Though Neville's elder half-brother Austen was the one Joseph groomed to be his political successor, the younger Chamberlain soon found his way to elected office as well, first in municipal government, then at the advanced age of 49 to Parliament. A late-starter and a member of a party packed with political talent, Chamberlain benefited from the collapse of the Lloyd George coalition government in 1922, accepting office and a seat in the Cabinet. Chamberlain's star quickly rose, primarily due to his time as Minister of Health in Stanley Baldwin's second government, where he proved himself to be a minister of ability and competence. By the end of the period covered in Dilks' book, Chamberlain is on the verge of becoming the dominant political personality of the 1930s, the key figure in successive governments before finally succeeding to the premiership himself in 1937.
Dilks recounts this all in considerable detail, showing how Chamberlain's background and early years shaped both the man and the politician.
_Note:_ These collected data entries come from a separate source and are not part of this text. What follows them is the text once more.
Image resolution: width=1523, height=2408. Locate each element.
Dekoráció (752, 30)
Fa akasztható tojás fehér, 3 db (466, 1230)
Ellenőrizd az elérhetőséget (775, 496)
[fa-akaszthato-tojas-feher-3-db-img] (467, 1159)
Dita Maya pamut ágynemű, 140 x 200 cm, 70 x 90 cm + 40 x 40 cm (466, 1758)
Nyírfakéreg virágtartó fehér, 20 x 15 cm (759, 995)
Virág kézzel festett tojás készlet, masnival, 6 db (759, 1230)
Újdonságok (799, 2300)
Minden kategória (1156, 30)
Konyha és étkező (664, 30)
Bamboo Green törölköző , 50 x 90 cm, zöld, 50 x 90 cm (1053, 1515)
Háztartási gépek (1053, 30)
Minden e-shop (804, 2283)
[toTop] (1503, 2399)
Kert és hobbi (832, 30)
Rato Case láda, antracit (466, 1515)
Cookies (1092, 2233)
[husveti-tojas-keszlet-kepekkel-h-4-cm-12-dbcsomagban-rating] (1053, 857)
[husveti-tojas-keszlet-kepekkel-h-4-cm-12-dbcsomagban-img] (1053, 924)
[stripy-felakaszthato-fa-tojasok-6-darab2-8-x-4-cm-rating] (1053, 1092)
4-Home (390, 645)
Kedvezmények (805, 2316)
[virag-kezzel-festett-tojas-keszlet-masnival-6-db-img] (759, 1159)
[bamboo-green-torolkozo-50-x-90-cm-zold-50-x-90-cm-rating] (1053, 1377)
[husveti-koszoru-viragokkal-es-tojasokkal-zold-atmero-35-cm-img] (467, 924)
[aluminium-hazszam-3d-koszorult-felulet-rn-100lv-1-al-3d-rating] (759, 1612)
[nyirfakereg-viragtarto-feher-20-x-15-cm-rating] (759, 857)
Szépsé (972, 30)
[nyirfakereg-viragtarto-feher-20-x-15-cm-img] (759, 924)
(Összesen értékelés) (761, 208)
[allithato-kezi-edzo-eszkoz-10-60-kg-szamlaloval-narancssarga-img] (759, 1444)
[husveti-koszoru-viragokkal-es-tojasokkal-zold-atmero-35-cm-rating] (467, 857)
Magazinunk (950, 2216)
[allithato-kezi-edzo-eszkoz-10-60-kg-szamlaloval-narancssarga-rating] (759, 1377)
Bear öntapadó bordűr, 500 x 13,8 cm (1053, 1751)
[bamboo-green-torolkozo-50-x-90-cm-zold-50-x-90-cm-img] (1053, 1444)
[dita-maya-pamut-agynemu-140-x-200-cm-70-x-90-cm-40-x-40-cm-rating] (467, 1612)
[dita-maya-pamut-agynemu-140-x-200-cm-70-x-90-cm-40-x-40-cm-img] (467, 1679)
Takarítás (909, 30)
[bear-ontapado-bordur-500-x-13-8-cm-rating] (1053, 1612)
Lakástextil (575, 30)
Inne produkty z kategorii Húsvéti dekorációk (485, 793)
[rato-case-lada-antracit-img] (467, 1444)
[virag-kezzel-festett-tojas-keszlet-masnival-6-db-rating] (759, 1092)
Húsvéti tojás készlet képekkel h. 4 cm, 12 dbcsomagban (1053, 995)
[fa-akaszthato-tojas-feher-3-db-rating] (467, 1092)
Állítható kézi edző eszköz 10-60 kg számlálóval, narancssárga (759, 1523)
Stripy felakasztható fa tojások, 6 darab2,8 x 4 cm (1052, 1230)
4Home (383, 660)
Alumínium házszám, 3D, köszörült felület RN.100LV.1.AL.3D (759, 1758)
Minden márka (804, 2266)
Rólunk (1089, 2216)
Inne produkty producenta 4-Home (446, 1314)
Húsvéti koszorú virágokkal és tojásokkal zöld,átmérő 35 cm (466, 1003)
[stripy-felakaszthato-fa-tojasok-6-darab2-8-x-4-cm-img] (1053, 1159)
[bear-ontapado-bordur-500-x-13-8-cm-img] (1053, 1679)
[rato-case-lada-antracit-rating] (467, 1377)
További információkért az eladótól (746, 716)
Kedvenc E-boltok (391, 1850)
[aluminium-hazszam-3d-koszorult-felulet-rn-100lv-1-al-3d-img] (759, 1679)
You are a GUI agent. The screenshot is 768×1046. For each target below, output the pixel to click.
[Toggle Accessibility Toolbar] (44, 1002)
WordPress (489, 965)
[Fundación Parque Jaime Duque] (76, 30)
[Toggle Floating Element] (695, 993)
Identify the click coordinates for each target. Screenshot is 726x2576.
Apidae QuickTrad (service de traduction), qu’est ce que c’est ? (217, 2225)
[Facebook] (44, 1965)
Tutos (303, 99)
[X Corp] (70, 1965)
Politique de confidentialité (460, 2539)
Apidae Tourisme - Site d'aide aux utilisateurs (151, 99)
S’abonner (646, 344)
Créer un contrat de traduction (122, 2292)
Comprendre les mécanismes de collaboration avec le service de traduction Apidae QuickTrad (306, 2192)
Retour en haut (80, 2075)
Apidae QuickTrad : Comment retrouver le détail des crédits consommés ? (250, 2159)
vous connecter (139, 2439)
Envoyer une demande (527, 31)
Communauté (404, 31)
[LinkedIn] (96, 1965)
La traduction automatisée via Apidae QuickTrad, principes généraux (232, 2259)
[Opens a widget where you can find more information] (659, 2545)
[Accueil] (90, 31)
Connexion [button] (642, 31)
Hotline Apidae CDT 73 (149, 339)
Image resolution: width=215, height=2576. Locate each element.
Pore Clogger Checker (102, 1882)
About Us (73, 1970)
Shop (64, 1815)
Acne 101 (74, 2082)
Though some of this detail is excessive, there are many rich insights within these pages, leaving the reader to finish the book with a new respect for Chamberlain and his accomplishments. This book will continue to stand for decades to come as the definitive account of Chamberlain's formative years, leaving open to question only when the long-awaited (and crucial) concluding volume might be published to finish the tale.